Wednesday, April 27, 2022

Shawnee State University v. Meriwether

Nicholas Meriwether is a professor at Shawnee State University in Ohio. He has worked at the university for more than 25 years. In 2018, Meriwether filed a lawsuit because he was being told to use a transgender individual’s preferred pronouns and would not, due to his Christian religious beliefs. He claimed that this violated his religion and First Amendment rights of free speech and religion. It is important to note that Meriwether did offer a compromise, by saying he would call the student by their last name only (without a gender-based title). For background, Shawnee State University introduced a policy in 2016 that required the use of a student’s pronouns that match their gender identity. Meriwether refused to abide by this policy, and the university opened a Title IX investigation against him. It was found that his disobedience created a “hostile environment” in the classroom. A district court dismissed the case in 2018, however a three-judge panel from the Sixth US Circuit Court of Appeals revived the suit and sent it back to the lower court so that Meriwether could make his argument. Ultimately, Shawnee State University has recently settled to pay the professor $400,000 after four years. However, they still defend their case that they deprived Dr. Meriwether of his free speech rights and rights to freely exercise his religion. The university claims that their decision to settle was an economic decision. Thus, they still support the argument that their policy protects their students from discrimination and that they want to create a discrimination-free learning environment, while still allowing employees, students, visitors, etc. to express their religious views freely. 

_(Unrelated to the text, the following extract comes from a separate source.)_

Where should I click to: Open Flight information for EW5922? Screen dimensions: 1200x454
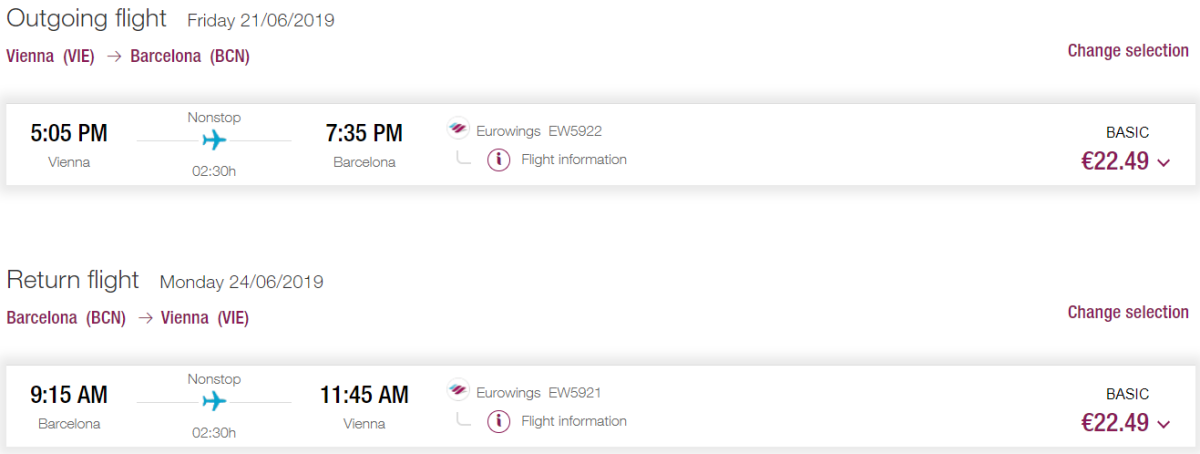coord(574,160)
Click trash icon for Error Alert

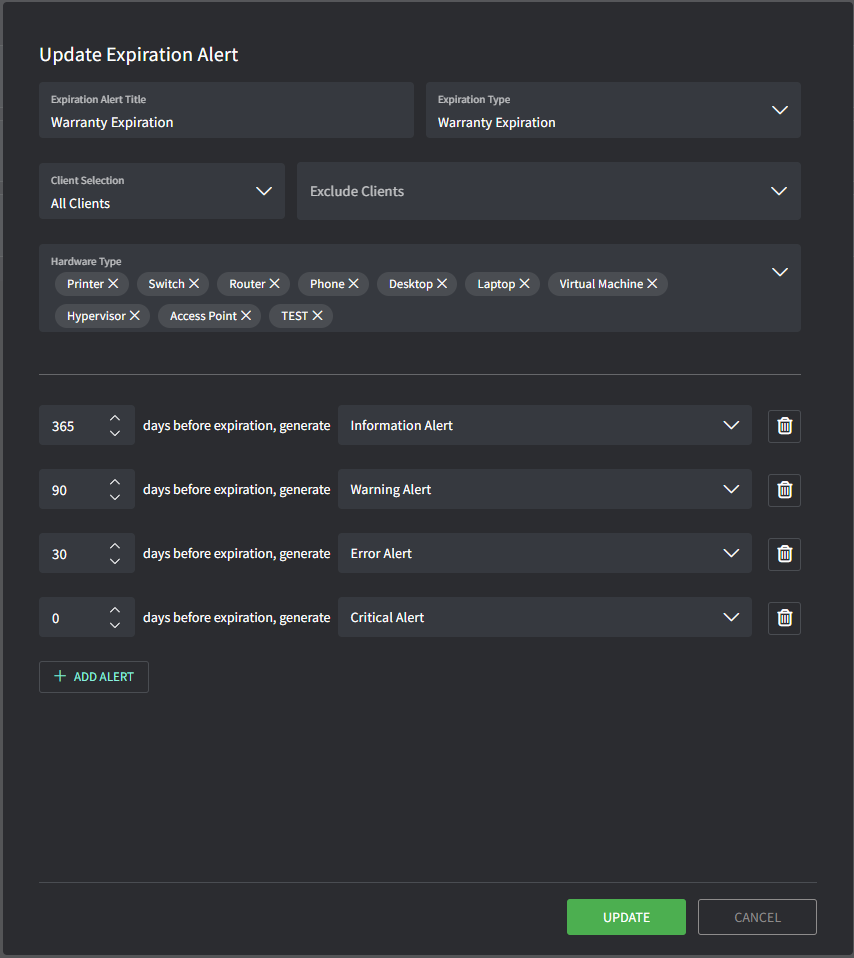pos(784,554)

This case tackles the issue of free exercise of religion, as Dr. Meriwether’s rights were being restricted when he was being told that he must follow the policy. It is key to note that the pronoun policy was established after he already had the job for many years. If this was a policy when he originally applied for the position, maybe he would not have worked at the university. However, this was not in place when he applied, and even though university policies change and evolve, he believed he had the right to practice his religion here. Even if it meant not following the policy, Meriwether was not going to call the student by their preferred pronouns. Another significant point of this case is that he did compromise and say that he would address the student by their last name, which he argued did not place a substantial burden on him or the student. There is a compelling interest here in favor of Dr. Meriwether, as well as a substantial burden on his free exercise of religion. The argument of the other side is that there is a substantial burden on the student, because now they may feel mistreated and not safe in their school environment. However, the student is not young, nor impressionable. Therefore, the argument for Dr. Meriwether is that the student should understand that he is not doing this to be discriminatory, but rather because his religion does not allow that practice. This is not personal; it is just Meriwether trying to abide by the followings of his religion. 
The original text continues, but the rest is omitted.